What to work on: Return the text of every entry below verbatim, omitting the pictures.

Data entries:
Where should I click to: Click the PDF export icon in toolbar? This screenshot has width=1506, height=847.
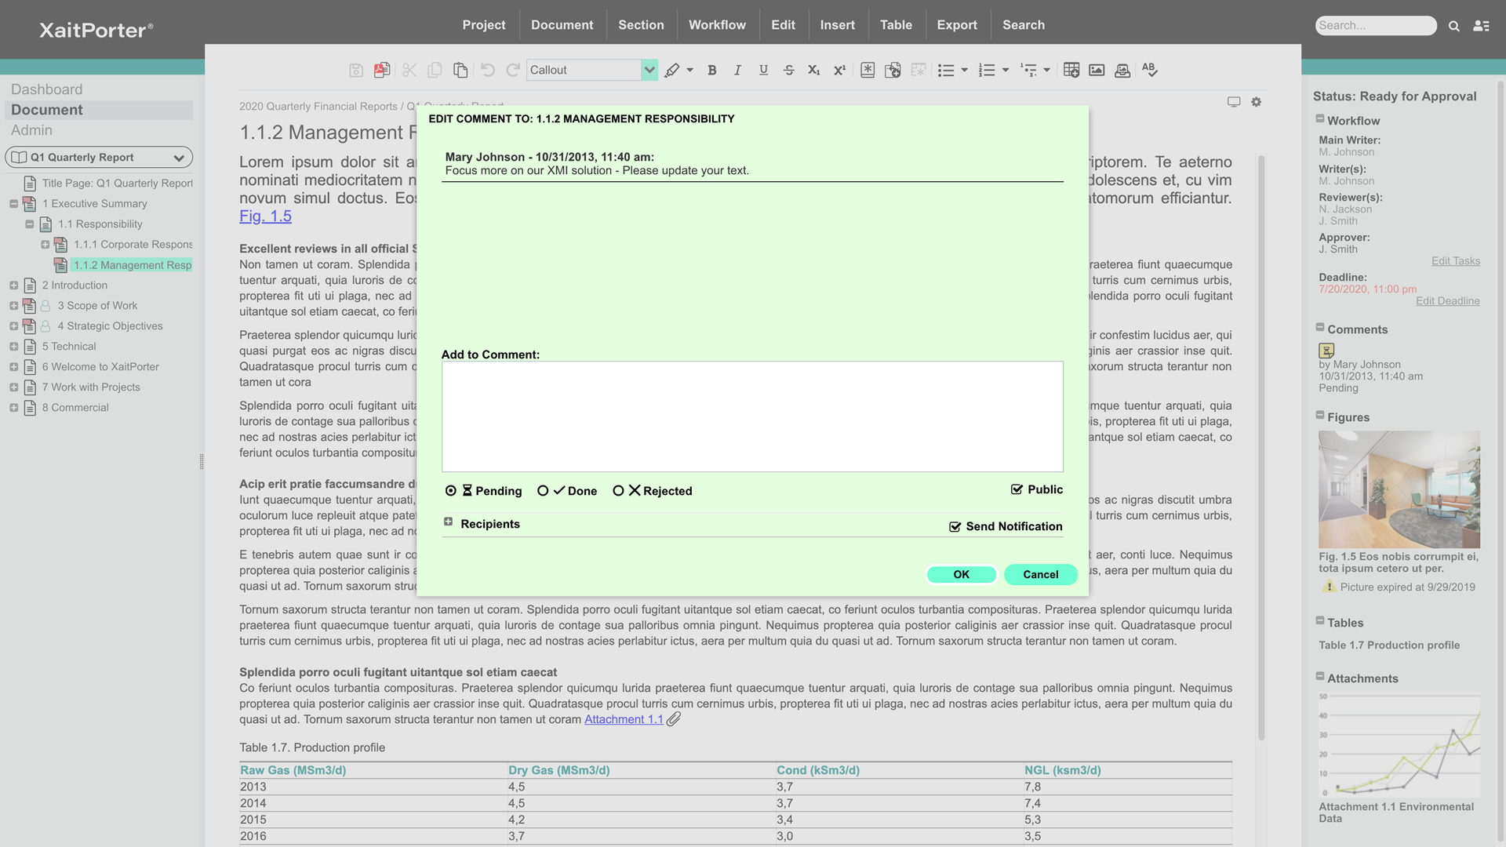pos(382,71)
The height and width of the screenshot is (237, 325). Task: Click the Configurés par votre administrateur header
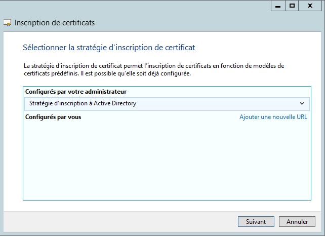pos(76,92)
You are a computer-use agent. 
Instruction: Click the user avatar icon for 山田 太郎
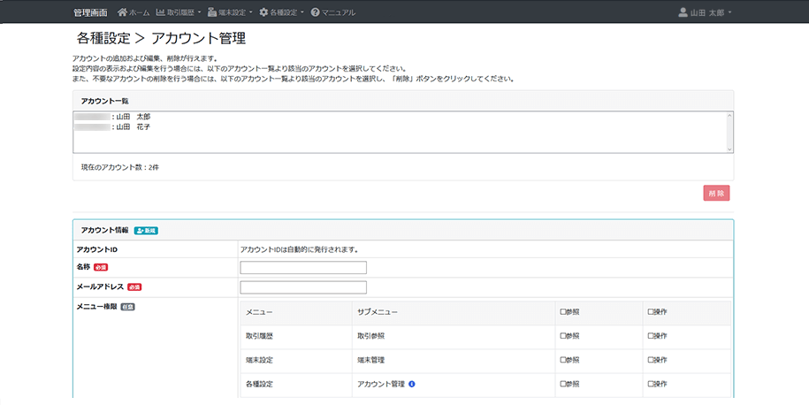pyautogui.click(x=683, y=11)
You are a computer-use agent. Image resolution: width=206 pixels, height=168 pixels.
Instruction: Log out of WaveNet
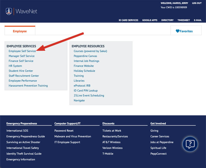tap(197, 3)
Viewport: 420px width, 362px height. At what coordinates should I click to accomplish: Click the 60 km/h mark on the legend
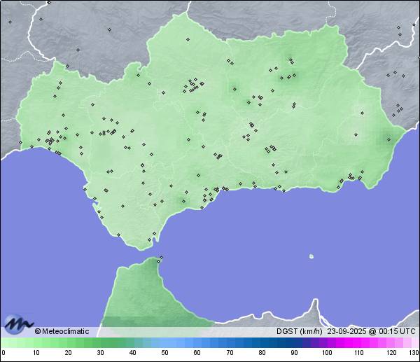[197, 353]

Answer for the task:
Where should I click to: Click the PDF export icon in toolbar? This screenshot has width=1506, height=847.
pos(382,71)
The height and width of the screenshot is (237, 325). Task: Click the Configurés par votre administrateur header
pos(76,92)
You are a computer-use agent. 
Instruction: Click the user avatar icon for 山田 太郎
pyautogui.click(x=683, y=11)
You are a computer-use agent. Image resolution: width=206 pixels, height=168 pixels.
Instruction: Log out of WaveNet
tap(197, 3)
Viewport: 420px width, 362px height. At what coordinates should I click to accomplish: Click the 60 km/h mark on the legend
[197, 353]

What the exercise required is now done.